肩に溜まっていた鉛のようなものが、すっとどこかへ落ちて行く。
「はい、お疲れさん」…
言ってくれる人など居ないと分かっているからこそ、自分自身にこの言葉をプレゼント。
でも。…
なんかこんなの、独身丸出しで。
「だっせー。…」
少しネクタイを緩めながら溜息をついていると、それを見ていた篠原が腕を組みながら口を開いた。
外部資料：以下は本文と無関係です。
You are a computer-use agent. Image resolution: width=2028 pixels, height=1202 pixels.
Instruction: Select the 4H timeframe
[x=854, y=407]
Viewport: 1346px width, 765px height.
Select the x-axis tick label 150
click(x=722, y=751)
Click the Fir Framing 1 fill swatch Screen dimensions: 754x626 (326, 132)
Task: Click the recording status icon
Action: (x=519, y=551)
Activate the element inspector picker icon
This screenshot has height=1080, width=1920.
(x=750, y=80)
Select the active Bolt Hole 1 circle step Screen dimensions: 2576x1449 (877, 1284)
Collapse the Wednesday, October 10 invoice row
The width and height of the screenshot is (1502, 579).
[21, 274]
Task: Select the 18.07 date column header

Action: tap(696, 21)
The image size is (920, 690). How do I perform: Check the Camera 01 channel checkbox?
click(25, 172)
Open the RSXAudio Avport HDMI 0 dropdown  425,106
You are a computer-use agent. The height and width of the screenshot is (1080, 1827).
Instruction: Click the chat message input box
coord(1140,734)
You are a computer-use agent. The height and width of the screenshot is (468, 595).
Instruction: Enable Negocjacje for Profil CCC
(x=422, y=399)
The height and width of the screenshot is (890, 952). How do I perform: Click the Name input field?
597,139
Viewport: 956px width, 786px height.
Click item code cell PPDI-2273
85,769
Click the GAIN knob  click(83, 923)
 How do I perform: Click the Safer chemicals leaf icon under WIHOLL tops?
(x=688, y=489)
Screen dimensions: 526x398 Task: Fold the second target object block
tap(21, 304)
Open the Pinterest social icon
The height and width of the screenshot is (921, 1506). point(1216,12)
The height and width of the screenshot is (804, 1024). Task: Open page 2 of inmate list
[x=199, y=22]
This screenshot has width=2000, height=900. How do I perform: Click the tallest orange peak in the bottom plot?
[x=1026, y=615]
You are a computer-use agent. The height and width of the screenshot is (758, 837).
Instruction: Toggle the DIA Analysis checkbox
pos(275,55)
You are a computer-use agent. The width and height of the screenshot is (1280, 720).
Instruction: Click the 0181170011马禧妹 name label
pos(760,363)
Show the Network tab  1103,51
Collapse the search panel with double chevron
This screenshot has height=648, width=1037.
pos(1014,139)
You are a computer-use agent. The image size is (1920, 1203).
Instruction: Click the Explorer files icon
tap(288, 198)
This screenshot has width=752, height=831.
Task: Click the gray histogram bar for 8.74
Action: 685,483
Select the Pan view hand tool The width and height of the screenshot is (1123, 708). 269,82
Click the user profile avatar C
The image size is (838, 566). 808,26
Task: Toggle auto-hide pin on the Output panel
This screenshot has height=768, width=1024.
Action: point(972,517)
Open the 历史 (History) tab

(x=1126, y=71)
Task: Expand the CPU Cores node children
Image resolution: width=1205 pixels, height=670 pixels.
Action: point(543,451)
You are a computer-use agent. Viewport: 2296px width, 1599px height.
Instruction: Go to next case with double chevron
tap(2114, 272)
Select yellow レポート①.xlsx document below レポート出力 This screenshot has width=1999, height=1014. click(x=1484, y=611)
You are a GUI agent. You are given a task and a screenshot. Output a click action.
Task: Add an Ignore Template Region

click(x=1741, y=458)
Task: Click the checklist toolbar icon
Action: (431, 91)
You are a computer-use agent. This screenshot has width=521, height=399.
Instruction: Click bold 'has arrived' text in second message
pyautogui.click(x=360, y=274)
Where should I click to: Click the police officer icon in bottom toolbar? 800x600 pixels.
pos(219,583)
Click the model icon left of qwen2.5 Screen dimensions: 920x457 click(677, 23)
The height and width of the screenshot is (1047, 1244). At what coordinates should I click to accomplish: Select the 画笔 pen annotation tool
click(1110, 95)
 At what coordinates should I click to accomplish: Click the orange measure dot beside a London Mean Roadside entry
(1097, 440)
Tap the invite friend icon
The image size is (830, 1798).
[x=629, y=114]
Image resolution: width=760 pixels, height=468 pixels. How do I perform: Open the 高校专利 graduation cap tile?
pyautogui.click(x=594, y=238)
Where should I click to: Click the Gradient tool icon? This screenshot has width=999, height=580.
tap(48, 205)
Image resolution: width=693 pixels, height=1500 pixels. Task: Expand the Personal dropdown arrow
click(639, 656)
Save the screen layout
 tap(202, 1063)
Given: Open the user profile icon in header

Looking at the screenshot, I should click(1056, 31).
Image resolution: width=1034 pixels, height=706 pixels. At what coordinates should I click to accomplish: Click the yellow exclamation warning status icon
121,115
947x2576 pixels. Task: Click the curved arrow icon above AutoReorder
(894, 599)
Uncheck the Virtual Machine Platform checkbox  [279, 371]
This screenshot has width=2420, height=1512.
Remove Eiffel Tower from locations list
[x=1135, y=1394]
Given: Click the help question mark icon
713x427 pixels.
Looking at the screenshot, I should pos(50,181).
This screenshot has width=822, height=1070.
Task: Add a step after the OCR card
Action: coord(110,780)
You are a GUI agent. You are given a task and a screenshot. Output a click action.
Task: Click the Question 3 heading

「…で?結城。今日は何の気分?いつも通り焼酎?たまにはワインとか?」
「いや、今日はビールだな」
「はっ⁈ビール⁈」
篠原の目が、一瞬見開いた。
「…んだよ、文句あるかよ。お前好きだろ、ビール」
「いや、まぁ私は好きだけど…。結城がビールだなんて珍しいかと思って」
「まぁな」
基本、俺は焼酎が好きだから、ビールを飲む機会などなかなかない。
強いて言えば、会社の飲み会で、最初に一杯に飲む程度か。…
篠原の言う通り、決して自ら好んで飲む酒ではない。
「なんかあったの?」
なんだか腑に落ちない、といった表情を浮かべた篠原は、まるで俺を、この世の異物であるかのようにジロジロと眺めている。